[SUPPLIED ENTRIES]
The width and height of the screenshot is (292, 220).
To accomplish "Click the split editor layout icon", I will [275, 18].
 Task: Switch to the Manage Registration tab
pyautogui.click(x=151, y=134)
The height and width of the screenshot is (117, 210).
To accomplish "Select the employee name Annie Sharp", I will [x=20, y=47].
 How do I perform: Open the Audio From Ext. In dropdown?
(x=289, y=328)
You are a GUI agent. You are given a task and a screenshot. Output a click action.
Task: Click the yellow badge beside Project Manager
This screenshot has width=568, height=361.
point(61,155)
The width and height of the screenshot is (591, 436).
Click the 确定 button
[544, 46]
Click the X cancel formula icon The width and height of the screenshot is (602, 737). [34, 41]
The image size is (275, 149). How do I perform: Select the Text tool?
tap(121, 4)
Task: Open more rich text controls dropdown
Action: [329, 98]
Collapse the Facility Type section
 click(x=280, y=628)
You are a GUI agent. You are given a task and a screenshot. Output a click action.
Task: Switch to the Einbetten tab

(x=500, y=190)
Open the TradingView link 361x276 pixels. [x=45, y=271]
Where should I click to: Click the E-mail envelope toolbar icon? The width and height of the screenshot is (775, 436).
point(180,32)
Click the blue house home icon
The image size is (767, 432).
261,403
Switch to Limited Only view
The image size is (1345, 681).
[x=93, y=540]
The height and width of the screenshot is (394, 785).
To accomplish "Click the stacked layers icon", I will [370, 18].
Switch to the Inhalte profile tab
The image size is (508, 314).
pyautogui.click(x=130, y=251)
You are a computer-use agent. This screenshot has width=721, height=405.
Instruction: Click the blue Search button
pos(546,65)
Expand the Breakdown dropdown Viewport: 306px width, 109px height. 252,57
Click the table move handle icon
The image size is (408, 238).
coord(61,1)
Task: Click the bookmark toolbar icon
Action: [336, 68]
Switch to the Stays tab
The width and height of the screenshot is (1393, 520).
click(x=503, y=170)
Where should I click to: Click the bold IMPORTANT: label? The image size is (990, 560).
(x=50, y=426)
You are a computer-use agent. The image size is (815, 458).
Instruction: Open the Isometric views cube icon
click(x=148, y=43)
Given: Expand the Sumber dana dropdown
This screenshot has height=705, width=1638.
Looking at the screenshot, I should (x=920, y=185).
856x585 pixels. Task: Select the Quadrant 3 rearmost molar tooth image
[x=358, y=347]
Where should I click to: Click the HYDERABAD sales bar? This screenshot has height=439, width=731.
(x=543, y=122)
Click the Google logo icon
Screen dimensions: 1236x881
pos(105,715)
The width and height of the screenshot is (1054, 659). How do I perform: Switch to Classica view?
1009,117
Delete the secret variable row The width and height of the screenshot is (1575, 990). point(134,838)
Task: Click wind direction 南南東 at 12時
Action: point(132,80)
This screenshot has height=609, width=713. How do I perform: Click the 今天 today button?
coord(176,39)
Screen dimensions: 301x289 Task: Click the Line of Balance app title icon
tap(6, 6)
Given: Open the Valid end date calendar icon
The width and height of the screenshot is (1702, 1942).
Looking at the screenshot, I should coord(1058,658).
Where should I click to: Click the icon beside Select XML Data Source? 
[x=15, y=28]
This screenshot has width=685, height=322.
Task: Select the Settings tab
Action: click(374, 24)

[EXERCISE GOAL] Extract every line of the listing above and reproduce each one verbatim, in its original order.

[THE ANSWER]
The width and height of the screenshot is (292, 220).
To accomplish "Click the split editor layout icon", I will [275, 18].
 Task: Switch to the Manage Registration tab
pyautogui.click(x=151, y=134)
The height and width of the screenshot is (117, 210).
To accomplish "Select the employee name Annie Sharp", I will [x=20, y=47].
 How do I perform: Open the Audio From Ext. In dropdown?
(x=289, y=328)
You are a GUI agent. You are given a task and a screenshot. Output a click action.
Task: Click the yellow badge beside Project Manager
This screenshot has width=568, height=361.
point(61,155)
The width and height of the screenshot is (591, 436).
Click the 确定 button
[544, 46]
Click the X cancel formula icon The width and height of the screenshot is (602, 737). [34, 41]
The image size is (275, 149). How do I perform: Select the Text tool?
tap(121, 4)
Task: Open more rich text controls dropdown
Action: [329, 98]
Collapse the Facility Type section
 click(x=280, y=628)
You are a GUI agent. You are given a task and a screenshot. Output a click action.
Task: Switch to the Einbetten tab

(x=500, y=190)
Open the TradingView link 361x276 pixels. [x=45, y=271]
Where should I click to: Click the E-mail envelope toolbar icon? The width and height of the screenshot is (775, 436).
point(180,32)
Click the blue house home icon
The image size is (767, 432).
261,403
Switch to Limited Only view
The image size is (1345, 681).
[x=93, y=540]
The height and width of the screenshot is (394, 785).
To accomplish "Click the stacked layers icon", I will [370, 18].
Switch to the Inhalte profile tab
The image size is (508, 314).
pyautogui.click(x=130, y=251)
You are a computer-use agent. This screenshot has width=721, height=405.
Instruction: Click the blue Search button
pos(546,65)
Expand the Breakdown dropdown Viewport: 306px width, 109px height. 252,57
Click the table move handle icon
The image size is (408, 238).
coord(61,1)
Task: Click the bookmark toolbar icon
Action: [336, 68]
Switch to the Stays tab
The width and height of the screenshot is (1393, 520).
click(x=503, y=170)
Where should I click to: Click the bold IMPORTANT: label? The image size is (990, 560).
(x=50, y=426)
You are a computer-use agent. The image size is (815, 458).
Instruction: Open the Isometric views cube icon
click(x=148, y=43)
Given: Expand the Sumber dana dropdown
This screenshot has height=705, width=1638.
Looking at the screenshot, I should (x=920, y=185).
856x585 pixels. Task: Select the Quadrant 3 rearmost molar tooth image
[x=358, y=347]
Where should I click to: Click the HYDERABAD sales bar? This screenshot has height=439, width=731.
(x=543, y=122)
Click the Google logo icon
Screen dimensions: 1236x881
pos(105,715)
The width and height of the screenshot is (1054, 659). How do I perform: Switch to Classica view?
1009,117
Delete the secret variable row The width and height of the screenshot is (1575, 990). point(134,838)
Task: Click wind direction 南南東 at 12時
Action: point(132,80)
This screenshot has height=609, width=713. How do I perform: Click the 今天 today button?
coord(176,39)
Screen dimensions: 301x289 Task: Click the Line of Balance app title icon
tap(6, 6)
Given: Open the Valid end date calendar icon
The width and height of the screenshot is (1702, 1942).
Looking at the screenshot, I should coord(1058,658).
Where should I click to: Click the icon beside Select XML Data Source? 
[x=15, y=28]
This screenshot has width=685, height=322.
Task: Select the Settings tab
Action: click(374, 24)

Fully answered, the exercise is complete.